Your reply should consist of one number: how many lines below contain "Policy".
Segment Start: Provided records
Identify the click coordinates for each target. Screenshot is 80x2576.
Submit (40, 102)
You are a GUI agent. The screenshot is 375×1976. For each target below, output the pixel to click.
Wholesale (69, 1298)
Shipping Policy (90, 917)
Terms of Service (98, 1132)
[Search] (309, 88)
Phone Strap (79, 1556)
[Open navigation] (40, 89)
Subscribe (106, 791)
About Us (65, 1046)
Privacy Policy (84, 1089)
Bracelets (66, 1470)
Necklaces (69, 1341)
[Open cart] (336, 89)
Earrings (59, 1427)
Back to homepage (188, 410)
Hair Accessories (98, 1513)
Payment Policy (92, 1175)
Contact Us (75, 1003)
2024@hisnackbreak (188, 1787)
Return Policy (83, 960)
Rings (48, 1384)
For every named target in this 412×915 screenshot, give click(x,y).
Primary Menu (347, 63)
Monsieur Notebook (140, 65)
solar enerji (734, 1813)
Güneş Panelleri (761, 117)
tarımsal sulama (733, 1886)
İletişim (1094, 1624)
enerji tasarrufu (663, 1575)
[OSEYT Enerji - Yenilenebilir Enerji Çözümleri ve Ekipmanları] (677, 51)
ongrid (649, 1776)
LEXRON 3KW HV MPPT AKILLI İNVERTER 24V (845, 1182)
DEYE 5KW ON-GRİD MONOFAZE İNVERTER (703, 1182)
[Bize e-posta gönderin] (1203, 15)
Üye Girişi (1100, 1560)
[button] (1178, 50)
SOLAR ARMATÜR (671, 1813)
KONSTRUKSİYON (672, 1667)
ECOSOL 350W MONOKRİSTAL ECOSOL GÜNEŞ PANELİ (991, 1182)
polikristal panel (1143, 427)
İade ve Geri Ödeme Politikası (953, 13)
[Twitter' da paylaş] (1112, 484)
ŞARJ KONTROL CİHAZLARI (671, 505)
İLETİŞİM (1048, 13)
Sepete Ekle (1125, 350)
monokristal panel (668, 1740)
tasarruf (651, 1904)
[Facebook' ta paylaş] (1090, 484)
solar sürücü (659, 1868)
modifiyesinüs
Segment End: Provided records
:: Written reply ::
4